La Première ministre britannique Theresa May a appelé mercredi les députés et le peuple britannique à se "rassembler" pour obtenir "le meilleur accord possible" avec l'Union européenne après le déclenchement du Brexit, soulignant qu'il n'y avait "pas de retour en arrière possible".

"C'est maintenant le moment pour nous de nous rassembler et de travailler au meilleur accord possible", a-t-elle dit devant le Parlement de Westminster ajoutant que c'était "un moment historique".

Mme May a admis qu'il y aurait "des conséquences", notamment économiques pour son pays. Mais "des jours meilleurs" se profilent, a-t-elle ajouté, appelant le pays à rester uni face aux soubresauts qui l'attendent.

Dans sa lettre au président du Conseil européen Donald Tusk, qui a donné officiellement mercredi en milieu de journée le coup d'envoi du processus de divorce, Mme May a appelé à "travailler dur" pour conclure un accord.

Londres et l'UE à 27 s'accommoderaient du fait qu'il n'y ait pas d'accord, écrit-elle. "Mais ce n'est pas le résultat que nous recherchons", souligne la cheffe du gouvernement britannique, appelant à "travailler dur" pour éviter cette éventualité.

A l'issue des deux ans de négociations prévus, Mme May dit vouloir aboutir à "un partenariat étroit et spécial" avec Bruxelles, en matière de coopération économique et sécuritaire.
"La sécurité de l'Europe est plus fragile aujourd'hui que jamais depuis la fin de la Guerre froide", souligne-t-elle.
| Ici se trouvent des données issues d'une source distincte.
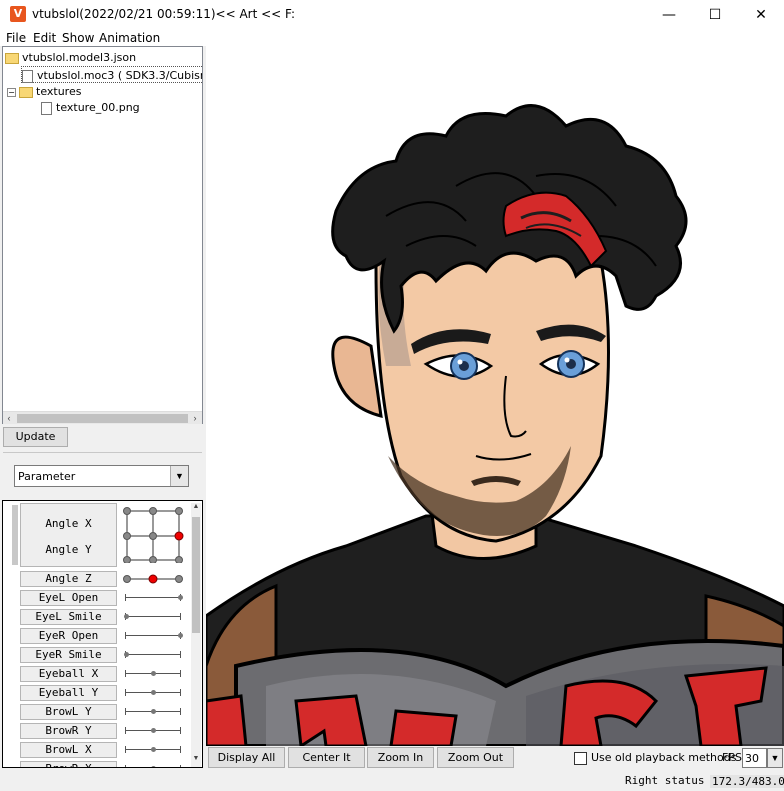 The width and height of the screenshot is (784, 791). I want to click on maximize-button: ☐, so click(715, 15).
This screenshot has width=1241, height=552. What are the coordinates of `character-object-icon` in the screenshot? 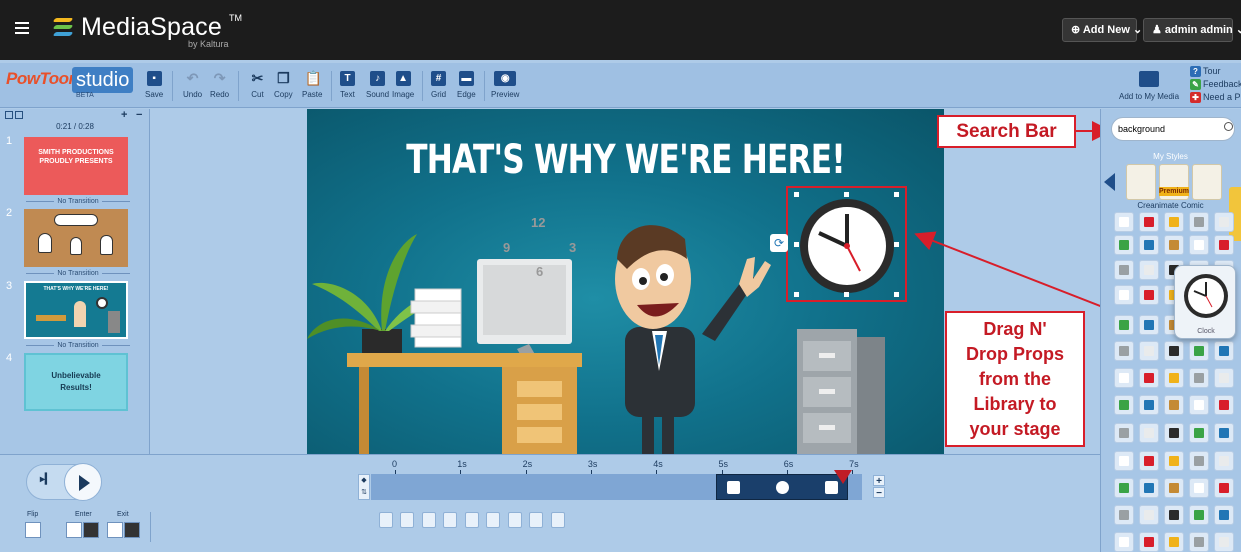 It's located at (386, 520).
En matière économique, alors qu'elle a annoncé en janvier que le Royaume-Uni ne resterait pas dans le marché unique, elle a déclaré à M. Tusk qu'elle voulait aboutir un accord commercial "audacieux et ambitieux" et réclamé une nouvelle fois des négociations de sortie "parallèles" à celles de ce "futur partenariat". Une éventualité que Bruxelles a exclu à plusieurs reprises, voulant au contraire dissocier les discussions de sortie de celles du futur accord.

Devant le Parlement britannique, Theresa May a par ailleurs qualifié le sort des citoyens européens vivant au Royaume-Uni de "priorité" des négociations.
"Nous chercherons à garantir les droits des citoyens européens qui vivent déjà au Royaume-Uni... aussi rapidement que nous le pourrons", a-t-elle dit, alors que cette question a été identifiée comme un des points de blocage avant même le lancement des discussions. "Ce sera une priorité immédiate", a-t-elle ajouté.
Elle a enfin assuré que le Royaume-Uni comptait rester "le meilleur ami" de l'UE à 27 tout en s'ouvrant "au-delà des frontières de l'Europe".